* **DIRECTIVE 1**
Copy the rows from the line that contains "Open the settings gear in the bottom toolbar" through the line that contains "Action: click(29, 731)", both included, reproducing each line unchanged.

* **SOURCE DOCUMENT**
--------------------------------

It is not certain that the plesiosaurs were viviparous, though there are good reasons for the belief that they were. Remains of two embryos were found years ago in England associated in such a way that it is reasonable to suppose they were unhatched young, though embryos have never yet been found associated with skeletons of adults, as have those of ichthyosaurs in numerous instances. Bones of young, often quite young, plesiosaurs, are frequently found in shallow water deposits, and if the young were actually born alive they must have swum freely in the open waters while yet of very tender age. Rather singularly, however, the remains of these young plesiosaurs always occur as isolated bones.

--------------------------------

* **MATERIAL FOR THIS TASK**

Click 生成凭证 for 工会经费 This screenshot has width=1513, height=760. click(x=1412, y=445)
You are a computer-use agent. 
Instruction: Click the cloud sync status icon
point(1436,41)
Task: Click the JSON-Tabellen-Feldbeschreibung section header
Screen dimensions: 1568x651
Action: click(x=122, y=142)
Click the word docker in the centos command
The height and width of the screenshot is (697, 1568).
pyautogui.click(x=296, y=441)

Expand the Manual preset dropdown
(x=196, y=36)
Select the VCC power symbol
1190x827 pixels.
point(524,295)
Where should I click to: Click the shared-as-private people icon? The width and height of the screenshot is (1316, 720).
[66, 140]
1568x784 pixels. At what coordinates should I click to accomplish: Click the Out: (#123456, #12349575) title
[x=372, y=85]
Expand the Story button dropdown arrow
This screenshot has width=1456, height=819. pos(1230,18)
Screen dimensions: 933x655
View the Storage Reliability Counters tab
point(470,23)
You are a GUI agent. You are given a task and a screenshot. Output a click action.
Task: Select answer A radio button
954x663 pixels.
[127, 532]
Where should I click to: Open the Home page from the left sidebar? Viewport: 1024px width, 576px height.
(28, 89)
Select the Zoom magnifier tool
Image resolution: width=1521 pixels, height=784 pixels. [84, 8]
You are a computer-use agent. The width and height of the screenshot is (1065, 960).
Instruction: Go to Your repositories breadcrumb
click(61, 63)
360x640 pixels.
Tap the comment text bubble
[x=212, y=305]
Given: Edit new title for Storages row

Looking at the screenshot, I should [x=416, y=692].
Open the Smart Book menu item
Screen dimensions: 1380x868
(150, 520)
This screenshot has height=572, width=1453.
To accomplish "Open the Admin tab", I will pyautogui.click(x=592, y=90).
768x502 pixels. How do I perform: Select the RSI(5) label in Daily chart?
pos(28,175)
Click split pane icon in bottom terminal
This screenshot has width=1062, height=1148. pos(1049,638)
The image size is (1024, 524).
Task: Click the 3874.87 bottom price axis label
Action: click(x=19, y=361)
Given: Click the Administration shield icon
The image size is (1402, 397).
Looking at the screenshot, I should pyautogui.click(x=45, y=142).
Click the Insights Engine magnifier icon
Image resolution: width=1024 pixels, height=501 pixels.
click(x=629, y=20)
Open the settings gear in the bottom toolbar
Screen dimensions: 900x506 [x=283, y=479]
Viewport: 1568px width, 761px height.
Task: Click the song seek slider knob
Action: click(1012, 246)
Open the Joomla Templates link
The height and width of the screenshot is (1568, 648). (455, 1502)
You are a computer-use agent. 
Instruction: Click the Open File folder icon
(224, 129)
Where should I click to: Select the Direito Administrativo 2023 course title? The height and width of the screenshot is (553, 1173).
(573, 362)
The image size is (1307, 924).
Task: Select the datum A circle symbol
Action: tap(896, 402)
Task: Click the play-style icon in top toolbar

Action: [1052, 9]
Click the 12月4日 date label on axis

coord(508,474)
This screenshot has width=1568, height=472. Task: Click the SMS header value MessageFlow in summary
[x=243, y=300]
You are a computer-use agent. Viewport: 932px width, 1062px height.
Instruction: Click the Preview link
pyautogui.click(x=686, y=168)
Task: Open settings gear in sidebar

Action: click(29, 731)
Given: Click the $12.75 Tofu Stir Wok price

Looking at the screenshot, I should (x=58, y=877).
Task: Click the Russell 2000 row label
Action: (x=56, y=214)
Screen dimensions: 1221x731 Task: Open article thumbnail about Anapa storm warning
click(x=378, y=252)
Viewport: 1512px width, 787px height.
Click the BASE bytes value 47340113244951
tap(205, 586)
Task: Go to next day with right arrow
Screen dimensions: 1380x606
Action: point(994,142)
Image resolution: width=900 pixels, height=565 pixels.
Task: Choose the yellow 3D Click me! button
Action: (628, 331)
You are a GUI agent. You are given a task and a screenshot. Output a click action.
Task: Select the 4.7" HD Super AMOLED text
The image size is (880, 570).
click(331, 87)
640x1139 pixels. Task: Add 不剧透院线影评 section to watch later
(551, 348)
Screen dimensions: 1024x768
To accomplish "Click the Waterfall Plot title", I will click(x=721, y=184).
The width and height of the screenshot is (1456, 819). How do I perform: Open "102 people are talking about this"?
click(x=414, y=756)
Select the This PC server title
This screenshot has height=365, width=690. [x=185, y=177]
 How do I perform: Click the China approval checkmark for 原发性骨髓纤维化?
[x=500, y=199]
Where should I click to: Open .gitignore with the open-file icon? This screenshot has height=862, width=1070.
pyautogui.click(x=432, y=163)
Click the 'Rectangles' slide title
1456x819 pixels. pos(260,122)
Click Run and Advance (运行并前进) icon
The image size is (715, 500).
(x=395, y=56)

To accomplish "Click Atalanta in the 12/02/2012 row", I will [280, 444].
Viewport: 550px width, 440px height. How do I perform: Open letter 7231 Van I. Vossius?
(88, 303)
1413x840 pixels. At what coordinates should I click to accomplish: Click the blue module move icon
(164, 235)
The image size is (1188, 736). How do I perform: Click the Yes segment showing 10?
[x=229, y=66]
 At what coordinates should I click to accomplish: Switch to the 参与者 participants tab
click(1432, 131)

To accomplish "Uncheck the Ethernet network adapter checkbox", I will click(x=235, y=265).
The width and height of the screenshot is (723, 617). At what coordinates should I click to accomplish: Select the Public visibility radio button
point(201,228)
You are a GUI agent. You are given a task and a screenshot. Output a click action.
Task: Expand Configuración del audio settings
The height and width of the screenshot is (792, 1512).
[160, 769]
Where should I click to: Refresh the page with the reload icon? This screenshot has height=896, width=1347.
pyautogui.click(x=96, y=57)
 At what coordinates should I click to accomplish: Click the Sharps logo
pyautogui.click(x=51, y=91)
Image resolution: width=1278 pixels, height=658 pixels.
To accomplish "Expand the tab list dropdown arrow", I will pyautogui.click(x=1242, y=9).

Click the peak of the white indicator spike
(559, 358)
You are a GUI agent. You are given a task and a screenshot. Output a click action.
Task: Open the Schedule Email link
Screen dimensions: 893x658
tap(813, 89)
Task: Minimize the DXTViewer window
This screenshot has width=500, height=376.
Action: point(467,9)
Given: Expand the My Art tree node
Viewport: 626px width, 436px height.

--------------------------------

* **DIRECTIVE 2**
Write the next part of the passage on plesiosaurs, picking up after its final sentence.

* **EXERCISE RESULT 1**
Open the settings gear in the bottom toolbar
Screen dimensions: 900x506 [x=283, y=479]
Viewport: 1568px width, 761px height.
Task: Click the song seek slider knob
Action: click(1012, 246)
Open the Joomla Templates link
The height and width of the screenshot is (1568, 648). (455, 1502)
You are a computer-use agent. 
Instruction: Click the Open File folder icon
(224, 129)
Where should I click to: Select the Direito Administrativo 2023 course title? The height and width of the screenshot is (553, 1173).
(573, 362)
The image size is (1307, 924).
Task: Select the datum A circle symbol
Action: tap(896, 402)
Task: Click the play-style icon in top toolbar

Action: [1052, 9]
Click the 12月4日 date label on axis

coord(508,474)
This screenshot has width=1568, height=472. Task: Click the SMS header value MessageFlow in summary
[x=243, y=300]
You are a computer-use agent. Viewport: 932px width, 1062px height.
Instruction: Click the Preview link
pyautogui.click(x=686, y=168)
Task: Open settings gear in sidebar

Action: click(29, 731)

* **EXERCISE RESULT 2**
In geological range the plesiosaurs were very persistent, extending through nearly all the Mesozoic. They began their career as fully evolved plesiosaurs, so far as we now know, near the close of the Triassic period, and reached their culmination in the Upper Cretaceous, but survived to the close of that period. In the beginning of their career they were associated with the marine crocodiles and the ichthyosaurs, but outlived them to find companions and probably enemies in the huge and voracious mosasaurs of the later Cretaceous times. At no time do they appear to have been especially numerous, nor does it seem probable that they were ever a dominant type of marine vertebrate life, though their remains occur everywhere that marine deposits of the Jura and Cretaceous are known. Indeed, it may be said with almost certainty that rocks of these ages and of that character everywhere in the world contain fossil plesiosaurs. Their bones have been made known from Europe, Asia, Africa, Australia, and North and South America. From North America thirty or more species have been described from New Jersey, Alabama, Mississippi, Texas, Arkansas, Kansas, Nebraska, Colorado, New Mexico, Wyoming, North and South Dakota, California, etc.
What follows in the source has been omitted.